------ Exercise data

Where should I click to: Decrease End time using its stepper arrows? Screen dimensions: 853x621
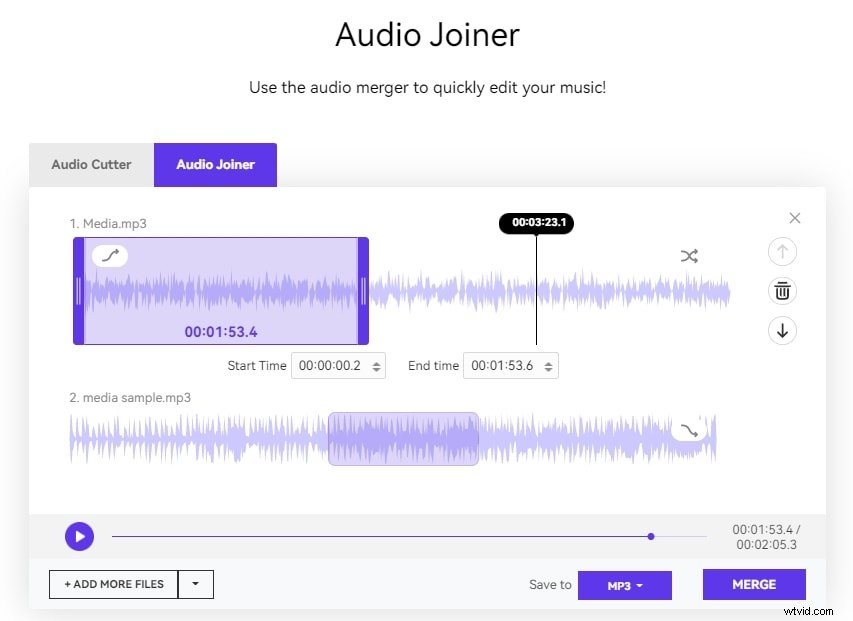pos(549,369)
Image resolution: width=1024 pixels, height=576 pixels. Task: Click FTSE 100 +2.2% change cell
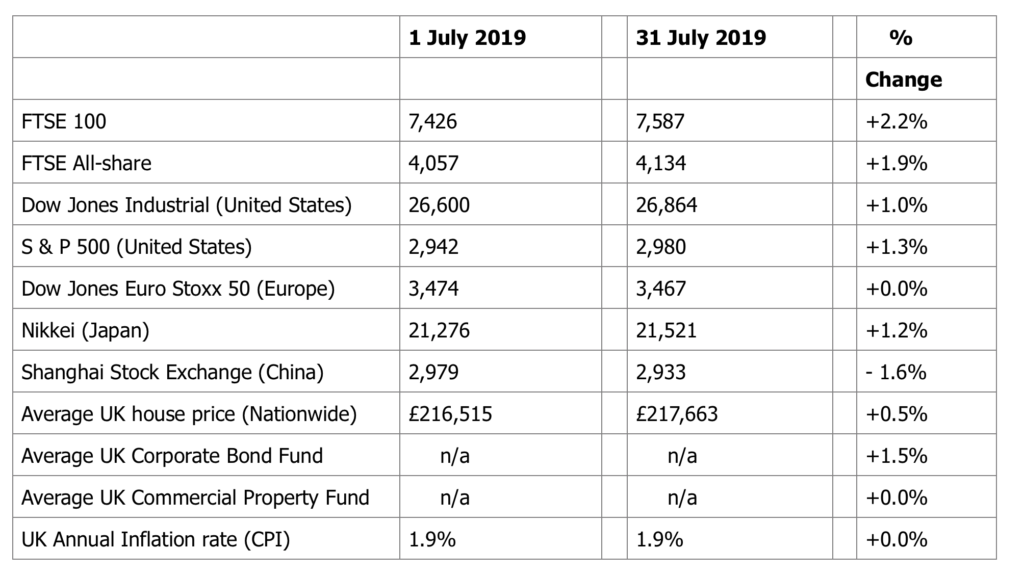point(896,121)
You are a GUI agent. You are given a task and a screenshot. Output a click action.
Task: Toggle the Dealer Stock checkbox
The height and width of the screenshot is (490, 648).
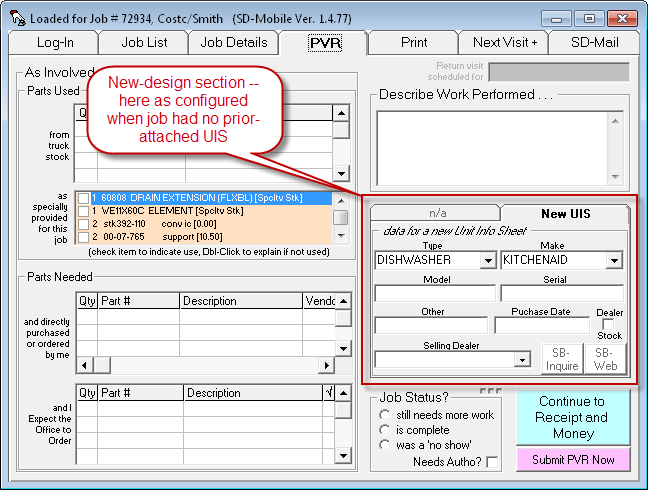pos(608,325)
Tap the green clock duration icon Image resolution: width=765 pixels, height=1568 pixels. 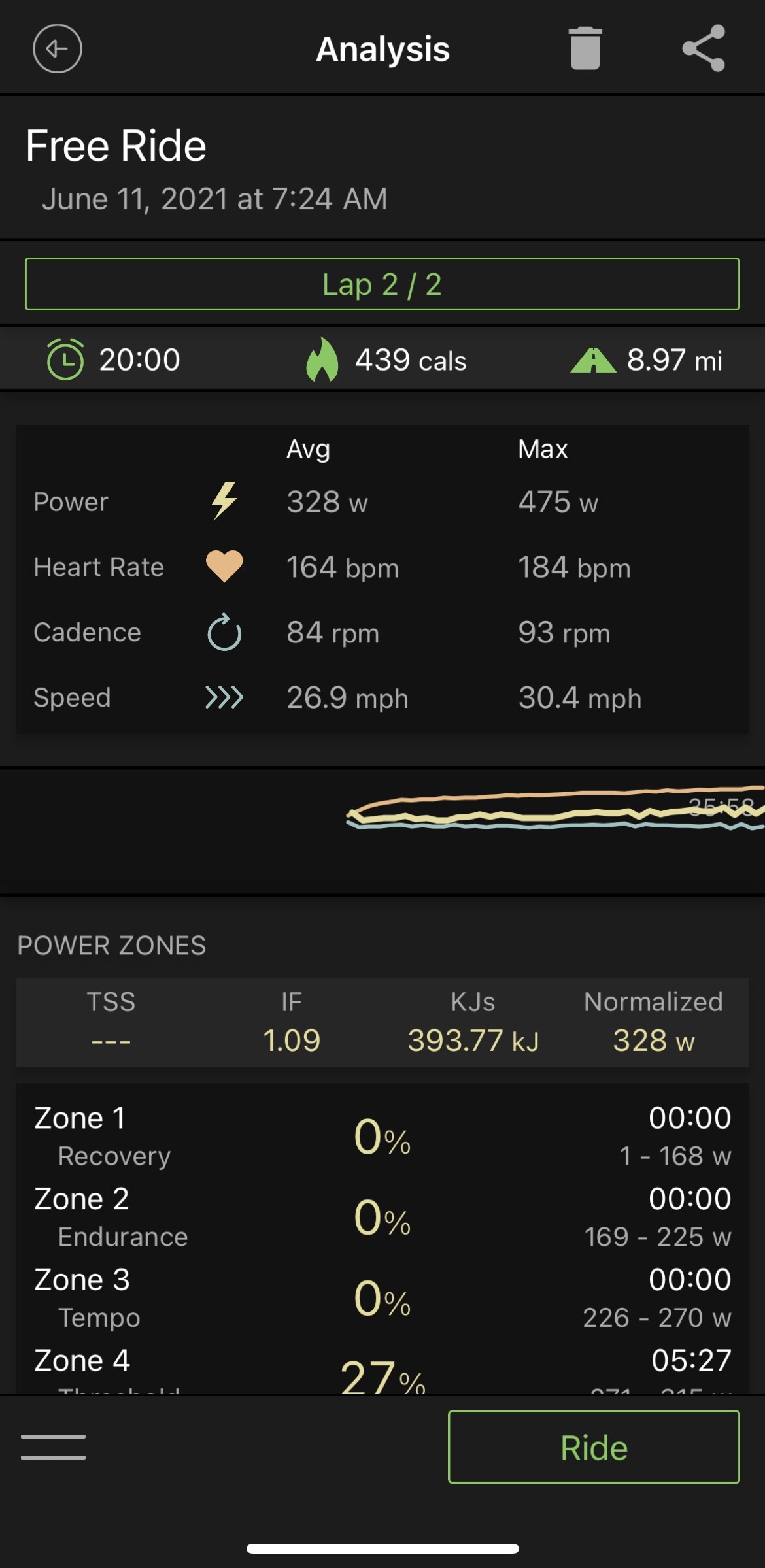click(65, 359)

------------

The lines above from the line with "Image resolution: width=1024" through the line with "Task: Toggle the Dealer Stock checkbox" are to be given again word for word, with no pictures among them.

→ Response area:
Image resolution: width=1024 pixels, height=576 pixels. Task: Click FTSE 100 +2.2% change cell
point(896,121)
You are a GUI agent. You are given a task and a screenshot. Output a click action.
Task: Toggle the Dealer Stock checkbox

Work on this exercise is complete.